Calming microglia: a future method for treating multiple sclerosis.
Microglia are immune system cells in the brain and spinal cord that are central to the pathophysiology of multiple sclerosis. While microglia can take a neuroprotective form, they can also take a neurodegenerative form. Central nervous system inflammation in multiple sclerosis is likely mediated by microglia that have chronically adopted the primarily neurodegenerative state. There is therefore great interest in treatments that can push microglia into a normal, resting state or a neuroprotective state. As a toll-like receptor 4 (TLR4) antagonist with known anti-inflammatory actions on microglia, low-dose naltrexone (LDN) may be considered a prototypical microglia modulator.
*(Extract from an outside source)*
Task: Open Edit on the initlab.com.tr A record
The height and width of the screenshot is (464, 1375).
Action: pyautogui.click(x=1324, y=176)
We will discuss the role of microglia modulation in the treatment of multiple sclerosis, including both current and future LDN-based methods.
1. Understand how inflammatory microglia activation contributes to multiple sclerosis pathology.
2. Understand the pharmacologic techniques for driving microglia into a primarily neuroprotective state.
3. Understand the present efforts and future trajectory of low-dose naltrexone research in multiple sclerosis.
Jarred Younger received his Ph.D. in Experimental Health Psychology in 2003 from the University of Tennessee, Knoxville. He then completed postdoctoral fellowships at Arizona State University and Stanford University before taking an Assistant Professor position in the Department of Anesthesiology at Stanford University. In the summer of 2014, he moved his lab to the University of Alabama in Birmingham, and is now an Associate Professor in the departments of Psychology, Anesthesiology, and Rheumatology. Dr. Younger is director of the Neuroinflammation, Pain and Fatigue Laboratory and his work focuses on using neuroimaging, immunological, and pharmaceutical approaches to better understand chronic pain and fatigue. He is currently funded by the National Institutes of Health and the Department of Defense to study ways to diagnose and treat neuroinflammation in fibromyalgia, chronic fatigue syndrome, and Gulf War syndrome. His research group also studies how opioid analgesics impact the human brain.